Objective -
Write out the records exactly as they appear, from the line with "1069x567 pixels. At" up to and including the line with "click(x=637, y=370)".

Information given -
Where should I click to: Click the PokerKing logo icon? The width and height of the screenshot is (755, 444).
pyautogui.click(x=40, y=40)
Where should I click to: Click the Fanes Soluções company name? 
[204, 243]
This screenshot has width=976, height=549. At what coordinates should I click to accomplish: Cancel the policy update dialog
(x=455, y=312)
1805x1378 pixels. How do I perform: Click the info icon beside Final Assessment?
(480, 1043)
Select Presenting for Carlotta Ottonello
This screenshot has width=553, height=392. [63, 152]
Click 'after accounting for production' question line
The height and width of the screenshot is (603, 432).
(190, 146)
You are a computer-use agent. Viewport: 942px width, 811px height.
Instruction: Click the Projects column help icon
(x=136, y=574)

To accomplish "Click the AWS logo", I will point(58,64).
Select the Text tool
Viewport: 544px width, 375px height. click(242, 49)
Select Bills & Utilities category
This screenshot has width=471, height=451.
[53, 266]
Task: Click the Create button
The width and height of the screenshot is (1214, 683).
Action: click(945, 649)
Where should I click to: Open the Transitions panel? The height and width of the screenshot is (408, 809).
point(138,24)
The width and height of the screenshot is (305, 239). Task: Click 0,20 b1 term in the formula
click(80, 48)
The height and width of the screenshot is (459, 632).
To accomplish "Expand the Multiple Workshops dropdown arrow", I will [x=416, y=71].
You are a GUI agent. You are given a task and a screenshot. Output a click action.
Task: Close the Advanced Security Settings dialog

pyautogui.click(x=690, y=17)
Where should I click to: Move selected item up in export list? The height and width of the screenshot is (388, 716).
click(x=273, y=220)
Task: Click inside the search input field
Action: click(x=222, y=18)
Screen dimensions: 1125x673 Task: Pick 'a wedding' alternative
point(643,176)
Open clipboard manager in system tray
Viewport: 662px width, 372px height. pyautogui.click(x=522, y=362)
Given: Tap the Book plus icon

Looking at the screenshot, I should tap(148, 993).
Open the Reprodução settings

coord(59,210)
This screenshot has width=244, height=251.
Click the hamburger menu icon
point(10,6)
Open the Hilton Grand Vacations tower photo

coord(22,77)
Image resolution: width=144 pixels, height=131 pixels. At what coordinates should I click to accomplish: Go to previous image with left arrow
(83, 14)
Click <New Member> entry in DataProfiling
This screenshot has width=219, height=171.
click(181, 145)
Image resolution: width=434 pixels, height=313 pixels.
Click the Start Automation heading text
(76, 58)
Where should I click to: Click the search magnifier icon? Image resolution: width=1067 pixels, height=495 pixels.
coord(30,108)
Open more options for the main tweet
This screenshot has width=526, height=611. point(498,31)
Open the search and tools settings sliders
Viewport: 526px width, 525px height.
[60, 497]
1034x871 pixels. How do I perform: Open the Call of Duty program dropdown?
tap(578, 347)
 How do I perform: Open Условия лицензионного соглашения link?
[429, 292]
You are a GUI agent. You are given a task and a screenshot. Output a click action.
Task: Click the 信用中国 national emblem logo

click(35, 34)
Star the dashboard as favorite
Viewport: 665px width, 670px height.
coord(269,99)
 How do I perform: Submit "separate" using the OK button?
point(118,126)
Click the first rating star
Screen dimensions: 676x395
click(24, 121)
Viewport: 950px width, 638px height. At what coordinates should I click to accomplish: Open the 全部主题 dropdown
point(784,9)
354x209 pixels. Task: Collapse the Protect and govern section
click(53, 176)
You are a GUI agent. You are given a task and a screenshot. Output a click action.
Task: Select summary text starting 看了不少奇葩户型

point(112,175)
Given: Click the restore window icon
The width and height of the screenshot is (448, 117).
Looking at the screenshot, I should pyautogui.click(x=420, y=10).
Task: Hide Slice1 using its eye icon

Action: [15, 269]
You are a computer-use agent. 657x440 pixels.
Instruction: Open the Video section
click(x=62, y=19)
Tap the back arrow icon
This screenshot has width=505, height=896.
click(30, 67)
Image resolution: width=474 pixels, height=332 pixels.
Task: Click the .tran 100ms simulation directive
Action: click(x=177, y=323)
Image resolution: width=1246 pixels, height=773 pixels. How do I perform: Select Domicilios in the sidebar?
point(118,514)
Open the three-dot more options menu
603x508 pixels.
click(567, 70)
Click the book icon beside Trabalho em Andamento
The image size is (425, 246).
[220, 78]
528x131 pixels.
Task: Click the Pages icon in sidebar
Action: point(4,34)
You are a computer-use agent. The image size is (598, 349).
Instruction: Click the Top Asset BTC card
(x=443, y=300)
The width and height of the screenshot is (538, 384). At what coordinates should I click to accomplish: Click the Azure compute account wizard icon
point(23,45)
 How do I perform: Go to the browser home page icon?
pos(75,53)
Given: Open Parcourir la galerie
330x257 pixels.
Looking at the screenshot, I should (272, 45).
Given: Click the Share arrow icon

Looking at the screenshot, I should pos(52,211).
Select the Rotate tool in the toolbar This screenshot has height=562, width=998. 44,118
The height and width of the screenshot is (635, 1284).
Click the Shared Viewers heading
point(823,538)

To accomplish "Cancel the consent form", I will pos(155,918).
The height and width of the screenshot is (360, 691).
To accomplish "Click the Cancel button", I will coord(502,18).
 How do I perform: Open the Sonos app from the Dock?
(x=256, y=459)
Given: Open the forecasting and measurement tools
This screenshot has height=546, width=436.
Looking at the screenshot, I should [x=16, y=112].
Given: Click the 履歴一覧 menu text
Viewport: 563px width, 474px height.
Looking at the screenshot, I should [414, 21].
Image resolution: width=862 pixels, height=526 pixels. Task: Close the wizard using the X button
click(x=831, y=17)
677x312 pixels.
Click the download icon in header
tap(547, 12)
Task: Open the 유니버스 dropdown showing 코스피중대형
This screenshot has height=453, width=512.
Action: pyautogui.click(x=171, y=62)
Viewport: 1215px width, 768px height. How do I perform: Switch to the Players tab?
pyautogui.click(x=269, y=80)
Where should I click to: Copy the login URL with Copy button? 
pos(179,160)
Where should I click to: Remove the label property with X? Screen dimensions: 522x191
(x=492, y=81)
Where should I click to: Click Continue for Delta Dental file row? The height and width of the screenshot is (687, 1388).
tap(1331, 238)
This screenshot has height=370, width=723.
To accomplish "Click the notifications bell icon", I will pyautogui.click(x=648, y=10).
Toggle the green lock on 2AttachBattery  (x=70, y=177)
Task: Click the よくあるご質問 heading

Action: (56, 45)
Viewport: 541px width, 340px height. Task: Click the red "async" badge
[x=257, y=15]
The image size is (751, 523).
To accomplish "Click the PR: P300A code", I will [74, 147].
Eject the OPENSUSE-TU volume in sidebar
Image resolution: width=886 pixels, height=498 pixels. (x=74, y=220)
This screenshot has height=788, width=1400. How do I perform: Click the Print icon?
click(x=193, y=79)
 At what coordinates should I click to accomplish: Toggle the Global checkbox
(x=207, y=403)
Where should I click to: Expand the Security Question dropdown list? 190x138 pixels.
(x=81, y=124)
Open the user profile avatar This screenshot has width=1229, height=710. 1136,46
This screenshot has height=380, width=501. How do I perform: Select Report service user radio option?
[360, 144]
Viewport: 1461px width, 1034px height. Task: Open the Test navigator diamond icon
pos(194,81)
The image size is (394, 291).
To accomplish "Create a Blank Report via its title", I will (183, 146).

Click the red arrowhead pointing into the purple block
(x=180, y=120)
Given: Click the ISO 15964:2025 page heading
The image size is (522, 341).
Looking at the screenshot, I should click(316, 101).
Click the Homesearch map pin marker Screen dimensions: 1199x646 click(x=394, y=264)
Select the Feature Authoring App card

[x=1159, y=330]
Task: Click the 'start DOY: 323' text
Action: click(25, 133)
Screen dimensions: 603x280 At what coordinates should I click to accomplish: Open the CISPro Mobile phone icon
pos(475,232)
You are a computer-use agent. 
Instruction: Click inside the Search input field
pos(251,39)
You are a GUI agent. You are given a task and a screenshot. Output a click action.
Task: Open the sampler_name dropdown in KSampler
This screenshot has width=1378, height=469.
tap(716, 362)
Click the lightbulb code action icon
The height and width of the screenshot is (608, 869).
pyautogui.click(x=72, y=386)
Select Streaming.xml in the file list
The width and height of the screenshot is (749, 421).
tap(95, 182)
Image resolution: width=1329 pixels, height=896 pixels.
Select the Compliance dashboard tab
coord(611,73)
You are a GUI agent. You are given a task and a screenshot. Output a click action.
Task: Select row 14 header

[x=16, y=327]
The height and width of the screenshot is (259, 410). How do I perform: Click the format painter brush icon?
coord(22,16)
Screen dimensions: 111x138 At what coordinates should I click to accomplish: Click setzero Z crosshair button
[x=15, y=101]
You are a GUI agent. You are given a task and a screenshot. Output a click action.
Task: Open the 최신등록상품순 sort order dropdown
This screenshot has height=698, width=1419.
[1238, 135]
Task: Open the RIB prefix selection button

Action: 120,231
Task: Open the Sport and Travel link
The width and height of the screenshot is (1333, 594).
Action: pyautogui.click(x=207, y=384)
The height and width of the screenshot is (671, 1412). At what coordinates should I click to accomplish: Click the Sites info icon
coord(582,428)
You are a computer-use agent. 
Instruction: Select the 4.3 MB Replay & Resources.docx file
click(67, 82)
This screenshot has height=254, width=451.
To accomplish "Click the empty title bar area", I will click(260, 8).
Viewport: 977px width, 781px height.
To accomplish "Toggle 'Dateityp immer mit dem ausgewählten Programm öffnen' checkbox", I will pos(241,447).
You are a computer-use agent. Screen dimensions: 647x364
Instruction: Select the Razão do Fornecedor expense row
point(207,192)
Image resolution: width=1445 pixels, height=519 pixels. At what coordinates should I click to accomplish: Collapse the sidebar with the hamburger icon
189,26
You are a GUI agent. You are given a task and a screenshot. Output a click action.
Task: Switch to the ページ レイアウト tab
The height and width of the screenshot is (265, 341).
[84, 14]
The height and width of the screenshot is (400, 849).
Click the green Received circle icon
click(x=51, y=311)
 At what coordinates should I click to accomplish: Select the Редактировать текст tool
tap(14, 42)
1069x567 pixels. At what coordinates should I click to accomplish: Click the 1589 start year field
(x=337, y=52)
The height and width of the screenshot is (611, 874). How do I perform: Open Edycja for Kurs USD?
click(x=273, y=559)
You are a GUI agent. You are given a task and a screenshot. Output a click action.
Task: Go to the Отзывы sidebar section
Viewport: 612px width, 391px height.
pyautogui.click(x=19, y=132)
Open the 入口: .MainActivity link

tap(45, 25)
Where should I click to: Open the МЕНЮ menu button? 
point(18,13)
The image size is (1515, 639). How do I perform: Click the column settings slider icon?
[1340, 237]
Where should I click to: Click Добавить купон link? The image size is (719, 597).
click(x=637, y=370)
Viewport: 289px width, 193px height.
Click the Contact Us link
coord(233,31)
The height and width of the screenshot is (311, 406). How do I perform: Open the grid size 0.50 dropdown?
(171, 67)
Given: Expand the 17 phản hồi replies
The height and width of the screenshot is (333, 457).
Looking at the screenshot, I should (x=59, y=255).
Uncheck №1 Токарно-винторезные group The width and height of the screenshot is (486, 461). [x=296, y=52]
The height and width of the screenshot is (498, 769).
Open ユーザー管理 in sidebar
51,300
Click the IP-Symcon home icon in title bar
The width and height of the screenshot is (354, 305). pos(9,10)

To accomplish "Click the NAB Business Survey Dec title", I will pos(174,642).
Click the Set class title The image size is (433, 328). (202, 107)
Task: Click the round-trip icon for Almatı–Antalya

Full output -
1069x567 pixels. At what coordinates should I click to accomplish: Click the 1589 start year field
(x=337, y=52)
The height and width of the screenshot is (611, 874). How do I perform: Open Edycja for Kurs USD?
click(x=273, y=559)
You are a GUI agent. You are given a task and a screenshot. Output a click action.
Task: Go to the Отзывы sidebar section
Viewport: 612px width, 391px height.
pyautogui.click(x=19, y=132)
Open the 入口: .MainActivity link

tap(45, 25)
Where should I click to: Open the МЕНЮ menu button? 
point(18,13)
The image size is (1515, 639). How do I perform: Click the column settings slider icon?
[1340, 237]
Where should I click to: Click Добавить купон link? The image size is (719, 597).
click(x=637, y=370)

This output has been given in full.